Fonte:
★ ★ ★ ★ ★ ★ ★
A crise da social-democracia

25 mar, 2017 • Opinião de Francisco Sarsfield Cabral


O socialismo democrático, que parecia ir afirmar-se após o colapso do comunismo, está hoje em dificuldade.

Quando se deu o colapso do comunismo soviético, há quase trinta anos, parecia ter-se aberto uma grande oportunidade para o socialismo democrático. A partir de então, este já não seria prejudicado, por tabela, pela falta de direitos civis, políticos e humanos na terra do “socialismo real”.

E, de facto, se quanto à União Soviética e satélites ainda foi possível manter ilusões durante décadas, nem os mais ingénuos marxistas vêem, hoje, exemplos a seguir na China, na Coreia do Norte ou nos países da América Latina que adoptam o chamado “socialismo bolivariano”.

Aquelas ilusões não eram apenas políticas: boa parte do prestígio de que, após a descolonização, a URSS gozava em novos países africanos tinha sobretudo a ver com a ideia de que o regime soviético era uma via para um rápido crescimento económico a partir do subdesenvolvimento. Mas a URSS acabou em boa parte por causa da sua incapacidade para acompanhar a prosperidade económica ocidental (e japonesa). Quanto ao “socialismo bolivariano” basta lembrar que a Venezuela tem as maiores reservas petrolíferas mundiais e está na miséria; falta até o combustível.

Contaminação liberal

Mas, voltando ao socialismo democrático, porque saíram furadas as suas expectativas após a queda do comunismo? Uma parte da esquerda culpa a aproximação de social-democratas ao chamado neoliberalismo. Este entusiasmou-se com a derrota do comunismo e entrou numa euforia que pôs de lado princípios éticos básicos, na ânsia de ganhar muito dinheiro e depressa. Euforia que terminou com a grande recessão causada, a partir de 2007, pela crise do “subprime” a partir dos Estados Unidos.
★ ★ ★ ★ ★ ★ ★
Conteúdo dos dados:
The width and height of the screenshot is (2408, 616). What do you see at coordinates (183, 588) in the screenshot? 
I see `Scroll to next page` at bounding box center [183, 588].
★ ★ ★ ★ ★ ★ ★
Tarefa proposta:
Que países são mencionados pelo nome no texto de opinião sobre a crise da social-democracia?

Resposta à tarefa:
União Soviética (URSS), China, Coreia do Norte, Venezuela, Estados Unidos